ASSOCIATE PROFESSOR Microbiology
Mount Sinai School of Medicine
Isolation and Characterization of Human Induced Pleuripotent Stem Cell Cardiomyocytes from Patients with Idiopathic Cardiomyopathy
Background/Hypothesis: Cardiomyopathy is a leading cause of morbidity and mortality worldwide. In roughly 50% of patients no underlying cause is identified (Idiopathic Cardiomyopathy). Our group has recently demonstrated that human Embryonic Stem Cells hESCs can be used to produce homogenous populations of cardiovascular cells, greatly advancing their potential for study of heart disease. Recently, direct reprogramming of human adult somatic cells into hESC-like lines called human induced pluripotent stem (hIPS) cells has been accomplished using defined combinations of factors. We hypothesize that human tissue collected at the time of cardiac surgery can be used to create patient-specific hIPS cell lines from patients with idiopathic and non-idiopathic cardiomyopathy. These lines could then be used to create cardiomyocytes for the development of novel diagnostic tools and treatments for cardiomyopathy. Methods: We will harvest tissue from patients with cardiomyopathy at the time of cardiac surgery.
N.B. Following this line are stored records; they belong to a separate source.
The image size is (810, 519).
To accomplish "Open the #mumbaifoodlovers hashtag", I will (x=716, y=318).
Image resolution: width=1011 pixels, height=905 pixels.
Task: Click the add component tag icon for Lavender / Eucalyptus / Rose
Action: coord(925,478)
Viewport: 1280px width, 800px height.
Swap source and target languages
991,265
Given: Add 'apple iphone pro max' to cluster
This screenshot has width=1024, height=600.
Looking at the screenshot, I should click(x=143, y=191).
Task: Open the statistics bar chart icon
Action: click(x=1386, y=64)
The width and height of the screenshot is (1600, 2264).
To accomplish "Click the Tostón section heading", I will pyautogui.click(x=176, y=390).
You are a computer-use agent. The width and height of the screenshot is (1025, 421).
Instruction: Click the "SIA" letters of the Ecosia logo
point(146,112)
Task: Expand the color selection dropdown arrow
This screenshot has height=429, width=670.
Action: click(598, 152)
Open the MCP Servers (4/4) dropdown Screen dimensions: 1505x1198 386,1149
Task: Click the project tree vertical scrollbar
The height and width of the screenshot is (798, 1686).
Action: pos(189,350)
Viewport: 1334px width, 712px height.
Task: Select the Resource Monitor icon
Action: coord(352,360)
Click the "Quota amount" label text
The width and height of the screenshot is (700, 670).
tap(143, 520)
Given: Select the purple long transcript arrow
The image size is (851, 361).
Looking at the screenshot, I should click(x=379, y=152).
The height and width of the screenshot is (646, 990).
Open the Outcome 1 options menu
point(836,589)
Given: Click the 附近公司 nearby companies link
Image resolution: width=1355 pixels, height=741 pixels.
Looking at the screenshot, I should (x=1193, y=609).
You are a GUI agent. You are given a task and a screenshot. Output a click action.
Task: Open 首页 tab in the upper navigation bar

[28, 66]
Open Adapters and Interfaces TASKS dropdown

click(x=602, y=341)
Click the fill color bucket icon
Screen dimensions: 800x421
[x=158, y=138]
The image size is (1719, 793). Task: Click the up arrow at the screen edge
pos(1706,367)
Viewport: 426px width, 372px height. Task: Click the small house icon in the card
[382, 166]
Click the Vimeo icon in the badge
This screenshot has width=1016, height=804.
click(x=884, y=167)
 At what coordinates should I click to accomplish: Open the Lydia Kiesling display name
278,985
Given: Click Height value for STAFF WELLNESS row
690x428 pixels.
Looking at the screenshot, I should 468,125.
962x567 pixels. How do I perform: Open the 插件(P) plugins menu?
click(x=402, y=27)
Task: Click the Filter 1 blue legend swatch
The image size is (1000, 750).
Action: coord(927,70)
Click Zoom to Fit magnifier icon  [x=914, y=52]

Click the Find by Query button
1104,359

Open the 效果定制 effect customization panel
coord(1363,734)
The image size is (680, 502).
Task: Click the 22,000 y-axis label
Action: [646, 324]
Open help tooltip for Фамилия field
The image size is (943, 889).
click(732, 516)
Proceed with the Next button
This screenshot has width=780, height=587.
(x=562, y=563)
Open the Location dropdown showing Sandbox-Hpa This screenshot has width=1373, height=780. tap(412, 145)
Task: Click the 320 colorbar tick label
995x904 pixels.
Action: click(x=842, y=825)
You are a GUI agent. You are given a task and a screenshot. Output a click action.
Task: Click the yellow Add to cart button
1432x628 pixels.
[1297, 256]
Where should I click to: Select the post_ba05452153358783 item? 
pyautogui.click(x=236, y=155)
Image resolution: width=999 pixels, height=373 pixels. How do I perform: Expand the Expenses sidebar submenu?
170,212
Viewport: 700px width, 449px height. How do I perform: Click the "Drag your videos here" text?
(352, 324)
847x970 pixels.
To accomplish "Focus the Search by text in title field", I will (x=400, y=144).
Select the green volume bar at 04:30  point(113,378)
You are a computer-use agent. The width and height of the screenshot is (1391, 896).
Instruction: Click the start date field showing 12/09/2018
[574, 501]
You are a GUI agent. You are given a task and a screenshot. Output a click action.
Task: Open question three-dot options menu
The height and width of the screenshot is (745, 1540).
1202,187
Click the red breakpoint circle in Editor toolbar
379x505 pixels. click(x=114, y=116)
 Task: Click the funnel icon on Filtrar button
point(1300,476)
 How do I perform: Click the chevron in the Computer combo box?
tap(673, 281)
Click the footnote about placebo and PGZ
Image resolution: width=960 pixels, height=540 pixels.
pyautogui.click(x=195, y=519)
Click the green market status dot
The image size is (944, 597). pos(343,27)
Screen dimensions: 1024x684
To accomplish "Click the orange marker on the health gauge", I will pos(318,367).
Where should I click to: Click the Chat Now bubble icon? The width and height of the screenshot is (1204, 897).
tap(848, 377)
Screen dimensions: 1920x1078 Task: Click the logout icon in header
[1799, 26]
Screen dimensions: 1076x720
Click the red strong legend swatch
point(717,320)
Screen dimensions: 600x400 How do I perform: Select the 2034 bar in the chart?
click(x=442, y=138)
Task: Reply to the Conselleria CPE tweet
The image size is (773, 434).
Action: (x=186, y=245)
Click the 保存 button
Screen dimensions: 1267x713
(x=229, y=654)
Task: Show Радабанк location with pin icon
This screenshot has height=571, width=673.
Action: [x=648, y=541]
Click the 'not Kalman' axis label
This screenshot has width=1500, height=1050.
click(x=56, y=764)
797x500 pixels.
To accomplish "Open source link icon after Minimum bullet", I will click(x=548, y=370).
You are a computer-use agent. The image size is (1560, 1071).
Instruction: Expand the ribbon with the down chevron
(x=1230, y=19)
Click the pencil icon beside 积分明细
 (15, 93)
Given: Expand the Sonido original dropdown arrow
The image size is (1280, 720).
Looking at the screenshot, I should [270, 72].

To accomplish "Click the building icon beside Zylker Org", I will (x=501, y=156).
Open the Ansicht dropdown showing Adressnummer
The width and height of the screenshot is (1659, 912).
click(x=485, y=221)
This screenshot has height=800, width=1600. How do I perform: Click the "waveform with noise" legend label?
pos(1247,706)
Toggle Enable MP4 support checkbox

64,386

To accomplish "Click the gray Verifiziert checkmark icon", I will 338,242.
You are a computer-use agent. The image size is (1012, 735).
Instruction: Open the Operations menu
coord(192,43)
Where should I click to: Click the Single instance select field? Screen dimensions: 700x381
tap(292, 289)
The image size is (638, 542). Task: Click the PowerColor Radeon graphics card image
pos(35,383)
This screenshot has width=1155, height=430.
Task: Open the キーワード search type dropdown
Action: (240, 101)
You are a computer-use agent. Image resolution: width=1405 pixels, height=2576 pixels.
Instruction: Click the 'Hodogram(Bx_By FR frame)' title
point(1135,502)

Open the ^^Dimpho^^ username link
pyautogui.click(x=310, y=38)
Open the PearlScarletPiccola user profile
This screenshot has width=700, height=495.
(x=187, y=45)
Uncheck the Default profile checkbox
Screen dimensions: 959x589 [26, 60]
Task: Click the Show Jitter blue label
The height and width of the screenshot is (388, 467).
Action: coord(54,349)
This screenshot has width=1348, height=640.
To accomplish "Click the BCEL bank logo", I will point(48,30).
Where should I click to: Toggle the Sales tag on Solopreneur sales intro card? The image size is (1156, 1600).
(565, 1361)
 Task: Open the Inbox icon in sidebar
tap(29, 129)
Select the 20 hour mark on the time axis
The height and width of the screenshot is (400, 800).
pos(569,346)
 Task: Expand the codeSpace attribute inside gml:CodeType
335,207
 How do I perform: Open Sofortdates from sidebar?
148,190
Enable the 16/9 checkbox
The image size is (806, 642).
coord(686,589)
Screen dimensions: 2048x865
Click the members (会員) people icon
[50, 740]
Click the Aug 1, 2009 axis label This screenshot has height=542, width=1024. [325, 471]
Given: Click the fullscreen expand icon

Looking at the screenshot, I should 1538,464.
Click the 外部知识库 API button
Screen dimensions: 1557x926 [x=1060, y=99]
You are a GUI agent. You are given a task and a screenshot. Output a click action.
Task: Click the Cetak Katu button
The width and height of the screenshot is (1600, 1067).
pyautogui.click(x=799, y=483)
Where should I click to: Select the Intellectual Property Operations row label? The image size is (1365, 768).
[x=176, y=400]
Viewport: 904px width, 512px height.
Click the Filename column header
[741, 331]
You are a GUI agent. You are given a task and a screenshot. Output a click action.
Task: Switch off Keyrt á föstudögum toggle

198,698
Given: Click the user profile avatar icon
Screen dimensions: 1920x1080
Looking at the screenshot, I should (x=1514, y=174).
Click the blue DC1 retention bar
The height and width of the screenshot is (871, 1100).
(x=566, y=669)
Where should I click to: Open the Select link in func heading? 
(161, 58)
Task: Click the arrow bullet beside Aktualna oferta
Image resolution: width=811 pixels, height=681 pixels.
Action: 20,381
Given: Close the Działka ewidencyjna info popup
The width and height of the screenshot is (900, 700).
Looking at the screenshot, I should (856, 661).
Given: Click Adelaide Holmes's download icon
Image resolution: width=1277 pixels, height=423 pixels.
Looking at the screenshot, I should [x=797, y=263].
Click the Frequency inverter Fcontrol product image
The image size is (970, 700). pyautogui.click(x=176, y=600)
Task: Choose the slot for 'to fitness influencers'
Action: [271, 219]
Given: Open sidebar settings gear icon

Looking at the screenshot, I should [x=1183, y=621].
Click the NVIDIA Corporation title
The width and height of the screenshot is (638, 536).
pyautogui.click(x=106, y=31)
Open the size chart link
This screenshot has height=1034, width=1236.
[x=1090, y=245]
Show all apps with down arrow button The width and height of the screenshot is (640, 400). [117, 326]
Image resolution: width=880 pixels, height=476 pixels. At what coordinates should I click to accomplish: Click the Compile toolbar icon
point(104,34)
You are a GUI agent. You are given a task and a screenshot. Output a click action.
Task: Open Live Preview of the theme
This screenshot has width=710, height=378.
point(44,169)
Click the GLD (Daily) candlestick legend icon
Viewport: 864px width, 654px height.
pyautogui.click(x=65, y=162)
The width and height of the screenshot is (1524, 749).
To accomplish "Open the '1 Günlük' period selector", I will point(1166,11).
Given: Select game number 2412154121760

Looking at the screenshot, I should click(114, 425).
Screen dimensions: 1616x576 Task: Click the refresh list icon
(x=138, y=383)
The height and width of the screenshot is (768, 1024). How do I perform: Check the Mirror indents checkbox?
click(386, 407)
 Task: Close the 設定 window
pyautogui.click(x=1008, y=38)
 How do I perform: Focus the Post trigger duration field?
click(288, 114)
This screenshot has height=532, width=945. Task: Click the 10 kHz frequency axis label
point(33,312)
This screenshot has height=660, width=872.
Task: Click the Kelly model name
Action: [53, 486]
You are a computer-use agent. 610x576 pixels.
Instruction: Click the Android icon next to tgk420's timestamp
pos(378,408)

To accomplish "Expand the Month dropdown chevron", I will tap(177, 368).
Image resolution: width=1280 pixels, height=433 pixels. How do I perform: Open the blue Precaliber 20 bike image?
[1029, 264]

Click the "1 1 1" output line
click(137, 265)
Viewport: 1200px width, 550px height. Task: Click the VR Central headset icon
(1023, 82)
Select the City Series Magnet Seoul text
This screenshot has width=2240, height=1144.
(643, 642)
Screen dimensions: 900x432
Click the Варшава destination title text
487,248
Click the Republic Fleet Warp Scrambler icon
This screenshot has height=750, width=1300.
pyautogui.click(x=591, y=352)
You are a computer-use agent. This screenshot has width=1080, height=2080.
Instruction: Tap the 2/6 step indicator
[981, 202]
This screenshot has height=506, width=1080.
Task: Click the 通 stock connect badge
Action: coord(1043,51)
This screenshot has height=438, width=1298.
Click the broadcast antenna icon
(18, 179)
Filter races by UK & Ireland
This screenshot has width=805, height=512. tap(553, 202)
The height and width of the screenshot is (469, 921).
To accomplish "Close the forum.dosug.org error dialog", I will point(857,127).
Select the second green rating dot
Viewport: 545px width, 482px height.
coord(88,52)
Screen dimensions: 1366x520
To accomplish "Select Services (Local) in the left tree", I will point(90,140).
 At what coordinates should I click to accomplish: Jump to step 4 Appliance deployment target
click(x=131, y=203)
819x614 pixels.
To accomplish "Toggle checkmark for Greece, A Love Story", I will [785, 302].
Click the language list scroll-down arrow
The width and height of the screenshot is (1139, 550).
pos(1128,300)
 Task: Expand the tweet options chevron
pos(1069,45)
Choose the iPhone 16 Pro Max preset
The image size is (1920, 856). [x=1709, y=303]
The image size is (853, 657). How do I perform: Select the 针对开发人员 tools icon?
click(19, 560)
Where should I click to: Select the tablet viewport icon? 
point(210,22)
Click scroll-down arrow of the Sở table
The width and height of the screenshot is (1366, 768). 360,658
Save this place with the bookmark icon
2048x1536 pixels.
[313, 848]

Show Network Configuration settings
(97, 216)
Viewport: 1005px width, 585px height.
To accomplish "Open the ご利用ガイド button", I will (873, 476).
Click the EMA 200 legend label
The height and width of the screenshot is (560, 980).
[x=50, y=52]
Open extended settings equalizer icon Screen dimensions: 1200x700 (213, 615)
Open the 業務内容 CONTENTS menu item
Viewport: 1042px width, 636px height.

Fibroblasts lines will be used to generate hIPS cells. We will then used our previously described techniques to generate enriched populations of cardioprogenitor cells (CPCs) from the hIPS cells. These IPS derived CPCs will then be subjected to gene, protein and physiologic analysis. Future work will focus on using chemical libraries to identify novel pharmacologic agents. Clinical Significance: The development of technology for the generation of hIPS lines from patients with idiopathic cardiomyopathy has the potential to have a great impact on the diagnosis and treatment of this deadly and prevalent disease. Human iPS cell-derived dysfunctional myocytes can serve as proof of an inheritable form of disease as well as aid in the development of personalized pharmacologic regimens consisting of medications that the patients will best respond. These dysfunctional hiPS cell-derived cardiomyocytes could also be used for a screening of (novel) small molecules to identify new pharmacologic agents.